### Data records:

+ + + +

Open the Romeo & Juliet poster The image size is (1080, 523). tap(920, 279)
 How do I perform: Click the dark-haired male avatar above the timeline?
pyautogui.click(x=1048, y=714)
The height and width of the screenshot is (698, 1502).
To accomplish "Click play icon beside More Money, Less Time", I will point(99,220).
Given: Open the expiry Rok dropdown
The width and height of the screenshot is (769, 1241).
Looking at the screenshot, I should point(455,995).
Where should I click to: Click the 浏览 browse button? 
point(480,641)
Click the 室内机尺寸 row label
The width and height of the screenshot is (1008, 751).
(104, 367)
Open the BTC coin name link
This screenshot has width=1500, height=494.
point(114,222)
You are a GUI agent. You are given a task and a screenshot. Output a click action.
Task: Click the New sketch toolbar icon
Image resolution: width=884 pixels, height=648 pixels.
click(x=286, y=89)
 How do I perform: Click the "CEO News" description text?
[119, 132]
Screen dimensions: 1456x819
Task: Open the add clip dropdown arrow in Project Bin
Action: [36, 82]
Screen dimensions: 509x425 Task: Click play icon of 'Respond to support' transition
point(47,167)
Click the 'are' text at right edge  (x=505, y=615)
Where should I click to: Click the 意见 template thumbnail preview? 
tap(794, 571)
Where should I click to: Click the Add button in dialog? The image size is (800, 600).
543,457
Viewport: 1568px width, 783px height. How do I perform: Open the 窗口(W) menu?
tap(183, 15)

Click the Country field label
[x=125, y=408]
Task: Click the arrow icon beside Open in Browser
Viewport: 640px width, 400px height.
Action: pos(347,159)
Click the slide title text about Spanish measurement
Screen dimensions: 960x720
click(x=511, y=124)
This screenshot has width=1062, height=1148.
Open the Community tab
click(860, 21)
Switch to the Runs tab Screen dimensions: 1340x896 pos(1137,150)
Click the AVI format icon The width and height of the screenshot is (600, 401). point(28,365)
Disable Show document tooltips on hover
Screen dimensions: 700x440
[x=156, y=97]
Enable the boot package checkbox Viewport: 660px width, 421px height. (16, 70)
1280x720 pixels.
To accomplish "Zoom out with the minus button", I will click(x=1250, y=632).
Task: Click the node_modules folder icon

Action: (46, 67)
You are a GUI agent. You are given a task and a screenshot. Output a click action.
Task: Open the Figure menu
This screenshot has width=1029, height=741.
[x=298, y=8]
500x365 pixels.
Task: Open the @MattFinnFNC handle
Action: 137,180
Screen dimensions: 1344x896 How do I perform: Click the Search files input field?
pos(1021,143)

+ + + +

### Aim of the task:
The answer is a bare number: how many lines of the records contain the string "accomplish"?

### Response below:
2